Let’s take a look at Figure 3 in which values of “Calc Chrom Log D7.4” are plotted against “CMR”. This is what the authors of say about the figure in the text of Y2022:

The distribution of marketed oral drugs in terms of their lipophilicity and size, shows a remarkably similar distribution to the set of compounds designed by Kell as a representative set of natural products to investigate carrier mechanisms (Figure 3). (64) [To state “shows a remarkably similar distribution” is arm-waving given that there are methods for assessing the similarity of two distributions in an objective manner.]

As is the case for Figure 1a, what is written in the text about Figure 3 differs significantly from the caption for this figure:

Figure 3. Natural products are found across most size lipophilicity combinations, as exemplified in a representative set designed and compiled by O’Hagan and Kell (64) superimposed on the Chrom log D7.4 vs cmr training set of compounds with >30% bioavailability. (51) [It is unclear why this training set was restricted to compounds with >30% bioavailability.  The LDF is shown in this figure with “Limits of confidence” but the level of confidence to which these limits correspond is not given.]

The first criticism that I’ll make is that the authors of Y2022 have not actually demonstrated the relevance of chemical space specified by the axes of Figure 3 (this is the essence of the third of the four points that I raised at the start of the post and the same criticism can be made of Figure 4 and Figure 5). The authors note, with some arm-waving, that cmr “largely correlates with MW” which does rather beg the question of why they consider this particular measure of molecular size to be superior to MW for this type of analysis. The authors claim that “the GSK model based on log D7.4 vs calculated molar refraction” (it is actually molar refractivity as opposed to molar refraction that was calculated) is a useful guide to predict oral exposure.

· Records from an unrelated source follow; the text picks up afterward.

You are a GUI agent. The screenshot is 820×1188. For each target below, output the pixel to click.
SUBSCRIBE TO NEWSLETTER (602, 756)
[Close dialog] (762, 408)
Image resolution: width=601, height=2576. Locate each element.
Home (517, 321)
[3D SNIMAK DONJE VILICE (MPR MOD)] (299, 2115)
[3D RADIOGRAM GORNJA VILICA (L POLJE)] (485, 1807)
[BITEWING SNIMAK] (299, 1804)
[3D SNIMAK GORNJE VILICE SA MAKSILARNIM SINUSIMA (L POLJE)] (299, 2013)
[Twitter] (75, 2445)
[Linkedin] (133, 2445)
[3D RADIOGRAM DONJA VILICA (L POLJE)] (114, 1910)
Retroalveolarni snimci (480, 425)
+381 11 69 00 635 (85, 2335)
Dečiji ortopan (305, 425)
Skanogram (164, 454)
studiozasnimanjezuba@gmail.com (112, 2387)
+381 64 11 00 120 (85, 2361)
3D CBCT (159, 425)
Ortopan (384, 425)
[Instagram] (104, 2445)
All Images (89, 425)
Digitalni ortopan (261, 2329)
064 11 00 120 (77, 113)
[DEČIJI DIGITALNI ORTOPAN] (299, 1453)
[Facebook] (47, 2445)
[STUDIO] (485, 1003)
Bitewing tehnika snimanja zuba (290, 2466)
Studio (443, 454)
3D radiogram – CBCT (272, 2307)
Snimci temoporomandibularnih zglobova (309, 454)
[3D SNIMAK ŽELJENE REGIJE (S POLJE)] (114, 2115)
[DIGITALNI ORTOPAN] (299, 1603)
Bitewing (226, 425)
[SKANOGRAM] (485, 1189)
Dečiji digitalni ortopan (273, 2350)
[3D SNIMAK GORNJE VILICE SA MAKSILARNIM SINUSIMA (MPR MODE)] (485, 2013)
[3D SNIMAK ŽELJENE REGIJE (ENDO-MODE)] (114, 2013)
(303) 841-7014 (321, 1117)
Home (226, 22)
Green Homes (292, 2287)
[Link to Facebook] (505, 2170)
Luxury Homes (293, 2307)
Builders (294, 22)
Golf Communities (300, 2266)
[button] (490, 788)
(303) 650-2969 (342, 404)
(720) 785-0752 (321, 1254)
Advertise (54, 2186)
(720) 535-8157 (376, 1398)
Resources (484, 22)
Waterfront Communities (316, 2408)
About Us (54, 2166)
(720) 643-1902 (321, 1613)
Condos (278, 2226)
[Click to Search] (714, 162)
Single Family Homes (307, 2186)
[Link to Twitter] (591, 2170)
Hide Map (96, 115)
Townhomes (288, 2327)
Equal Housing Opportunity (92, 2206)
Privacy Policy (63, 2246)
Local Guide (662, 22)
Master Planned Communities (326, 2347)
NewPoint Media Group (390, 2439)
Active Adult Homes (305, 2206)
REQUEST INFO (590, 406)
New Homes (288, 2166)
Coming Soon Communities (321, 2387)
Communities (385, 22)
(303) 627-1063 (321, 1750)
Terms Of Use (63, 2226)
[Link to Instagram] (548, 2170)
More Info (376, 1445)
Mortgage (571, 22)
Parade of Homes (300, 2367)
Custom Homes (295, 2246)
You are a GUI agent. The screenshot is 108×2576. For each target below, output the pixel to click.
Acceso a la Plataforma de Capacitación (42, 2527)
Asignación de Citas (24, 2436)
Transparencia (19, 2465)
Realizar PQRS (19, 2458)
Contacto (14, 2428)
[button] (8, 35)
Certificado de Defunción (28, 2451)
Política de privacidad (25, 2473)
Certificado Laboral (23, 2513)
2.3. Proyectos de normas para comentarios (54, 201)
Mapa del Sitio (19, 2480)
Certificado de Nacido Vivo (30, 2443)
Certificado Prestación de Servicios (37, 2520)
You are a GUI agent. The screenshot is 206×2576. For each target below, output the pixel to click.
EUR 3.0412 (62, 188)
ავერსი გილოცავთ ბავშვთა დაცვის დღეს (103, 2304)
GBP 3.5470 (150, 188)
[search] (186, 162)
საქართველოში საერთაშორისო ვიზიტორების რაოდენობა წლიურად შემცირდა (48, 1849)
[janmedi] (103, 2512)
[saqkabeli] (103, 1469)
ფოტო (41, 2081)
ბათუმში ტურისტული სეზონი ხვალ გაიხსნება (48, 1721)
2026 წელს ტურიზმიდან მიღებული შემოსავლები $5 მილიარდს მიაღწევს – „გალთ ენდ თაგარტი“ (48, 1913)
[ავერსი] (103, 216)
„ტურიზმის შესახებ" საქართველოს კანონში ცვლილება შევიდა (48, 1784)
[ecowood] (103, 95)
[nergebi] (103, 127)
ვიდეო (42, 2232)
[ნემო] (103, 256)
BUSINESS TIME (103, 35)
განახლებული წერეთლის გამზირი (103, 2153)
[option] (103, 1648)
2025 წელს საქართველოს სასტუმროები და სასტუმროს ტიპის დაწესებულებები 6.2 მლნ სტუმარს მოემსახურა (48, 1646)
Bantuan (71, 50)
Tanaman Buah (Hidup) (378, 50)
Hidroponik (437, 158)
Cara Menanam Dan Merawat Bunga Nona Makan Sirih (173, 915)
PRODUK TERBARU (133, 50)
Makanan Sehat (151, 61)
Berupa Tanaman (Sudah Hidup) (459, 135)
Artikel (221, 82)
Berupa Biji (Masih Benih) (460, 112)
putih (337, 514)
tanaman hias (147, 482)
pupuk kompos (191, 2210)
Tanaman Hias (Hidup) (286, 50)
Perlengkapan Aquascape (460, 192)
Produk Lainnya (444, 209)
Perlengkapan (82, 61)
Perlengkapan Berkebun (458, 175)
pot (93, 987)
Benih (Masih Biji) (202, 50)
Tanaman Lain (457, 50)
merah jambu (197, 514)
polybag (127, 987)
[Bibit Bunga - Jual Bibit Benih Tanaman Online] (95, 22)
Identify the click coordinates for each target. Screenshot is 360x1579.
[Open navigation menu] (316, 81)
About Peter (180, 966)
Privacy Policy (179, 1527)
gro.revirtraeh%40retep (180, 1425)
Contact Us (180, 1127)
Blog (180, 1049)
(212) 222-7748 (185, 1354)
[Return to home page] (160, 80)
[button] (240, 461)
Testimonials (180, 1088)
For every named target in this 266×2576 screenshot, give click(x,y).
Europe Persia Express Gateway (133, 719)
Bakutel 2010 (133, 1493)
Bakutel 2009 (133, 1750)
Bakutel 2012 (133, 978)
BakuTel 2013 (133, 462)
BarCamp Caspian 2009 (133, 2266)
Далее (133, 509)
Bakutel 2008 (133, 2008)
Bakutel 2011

I consider this claim to be extravagant because one would need to have access to the proprietary model for calculation of Chrom Log D7.4 in order to use the model. The proprietary nature of the GSK model means that predictions made using this model cannot credibly be presented as “evidence”.

Details of the models for calculating Chrom Log D7.4 and for prediction of oral exposure are sketchy and I regard each of these proprietary models as undocumented. A linear discriminant function (LDF) model was reportedly used for prediction of oral exposure but it is unclear how the model was trained (or if it was even validated). An LDF is a classification model and it is not clear what how the classes were defined for prediction of oral exposure. I’m assuming that the oral absorption classes used in GSK oral exposure model have been defined by categorization of continuous data (I’m happy to be corrected on this point but, given that the details are sketchy, I can be forgiven for speculation) and setting thresholds like these is difficult to achieve in an objective manner. If this was indeed the case I'd assume that the threshold value used to categorize the continuous data was arbitrary (you’ll get a different LDF model if you use a different threshold to define the classes). My view is that that an LDF is an inappropriate way to model this type of data because the categorization of the data discards a huge amount of information.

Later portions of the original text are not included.